=== RECORDS FOR THE TASK ===
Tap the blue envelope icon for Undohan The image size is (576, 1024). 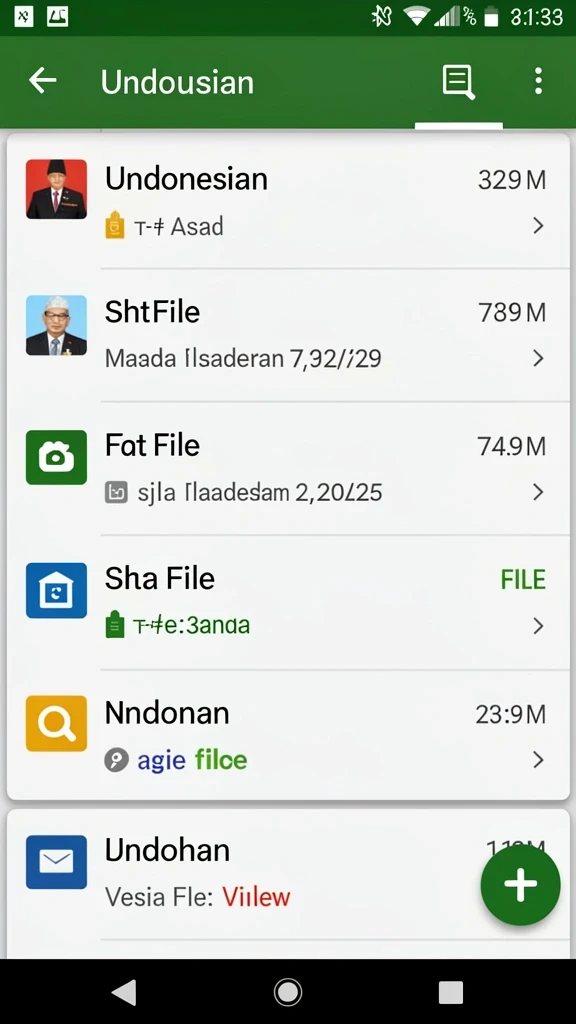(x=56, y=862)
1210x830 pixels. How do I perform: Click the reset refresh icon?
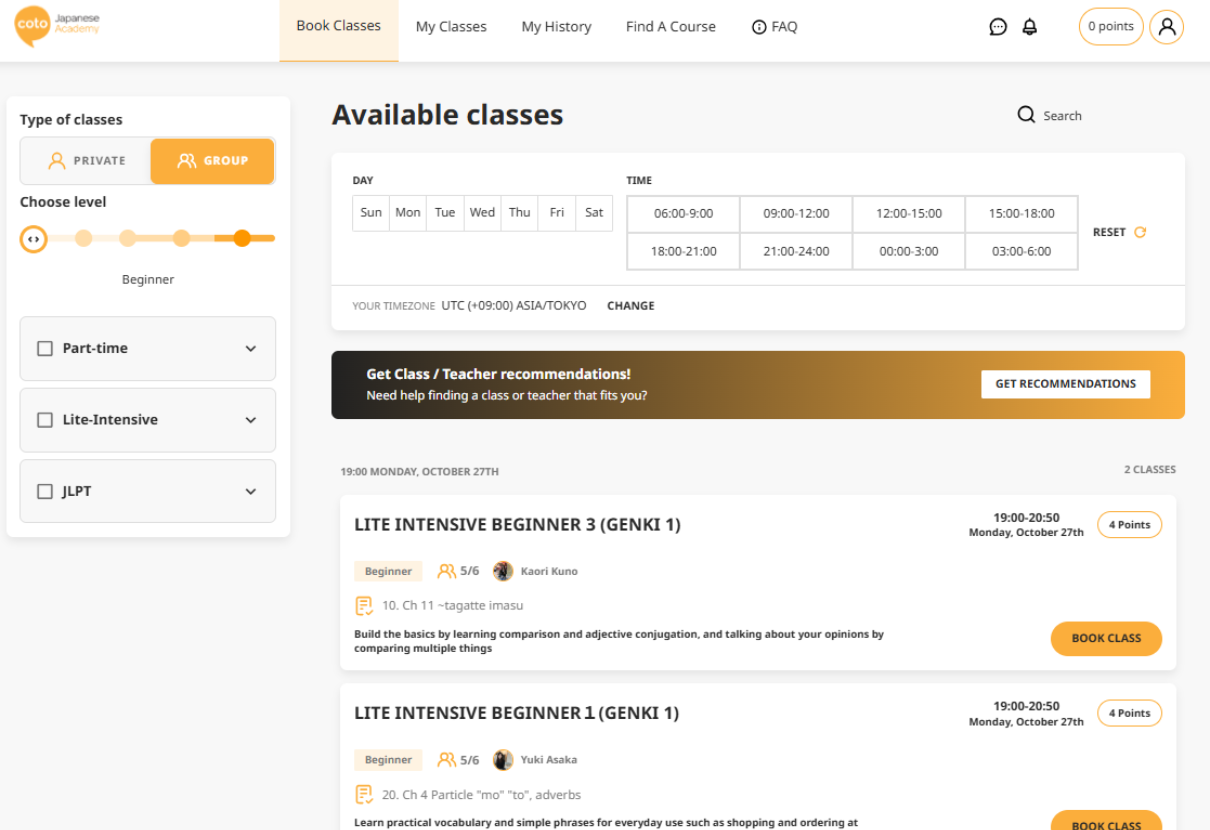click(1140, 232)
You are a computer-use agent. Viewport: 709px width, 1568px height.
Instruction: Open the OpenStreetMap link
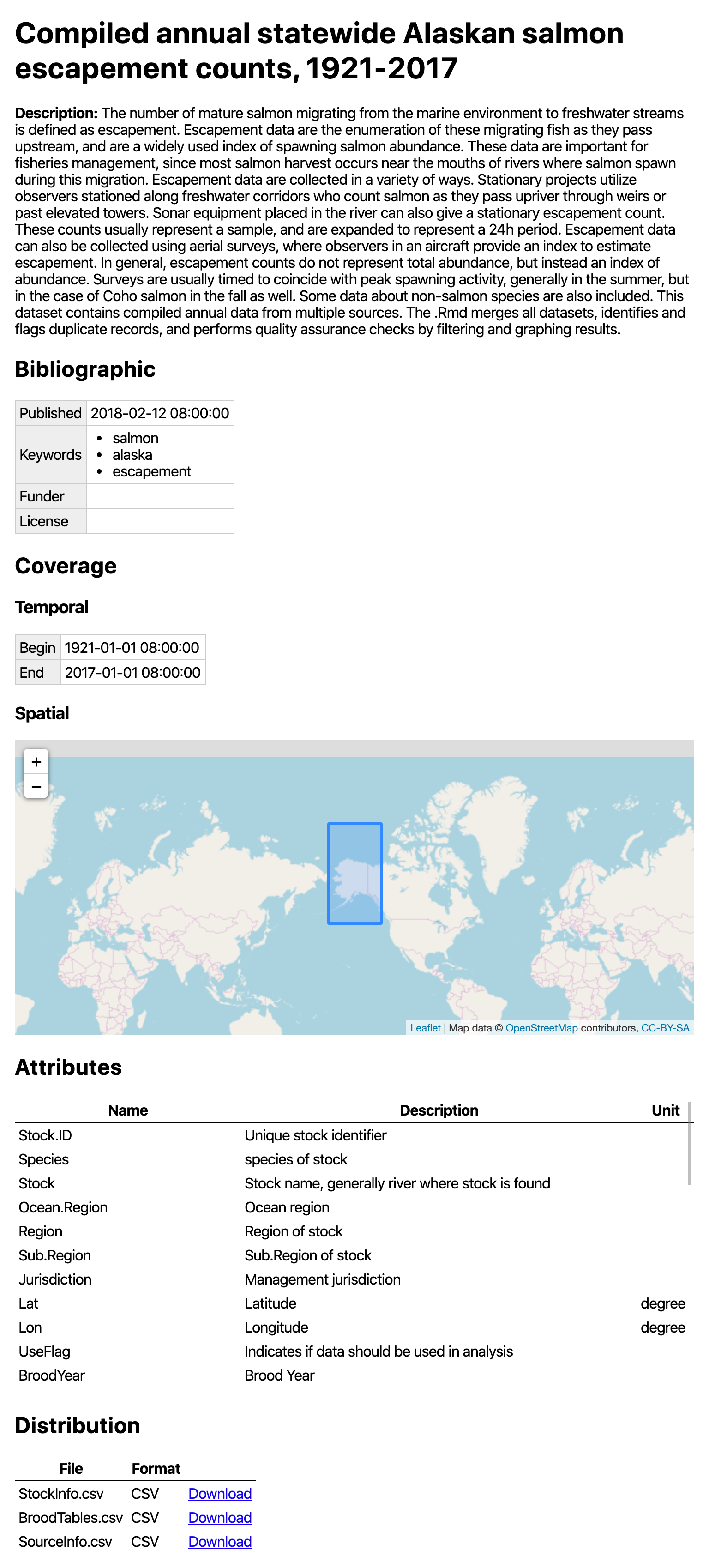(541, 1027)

---

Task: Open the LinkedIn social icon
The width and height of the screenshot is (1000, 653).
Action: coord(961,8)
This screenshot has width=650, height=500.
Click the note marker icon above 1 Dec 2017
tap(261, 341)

=== PROBLEM DETAILS ===
Please copy out the entries again, beginning at the line that has "Task: Open the LinkedIn social icon" and stopping after the line that has "tap(261, 341)". Swap each "screenshot" for "capture" and leave everything else unchanged.

=== SOLUTION TO THIS TASK ===
Task: Open the LinkedIn social icon
The width and height of the capture is (1000, 653).
Action: coord(961,8)
This capture has width=650, height=500.
Click the note marker icon above 1 Dec 2017
tap(261, 341)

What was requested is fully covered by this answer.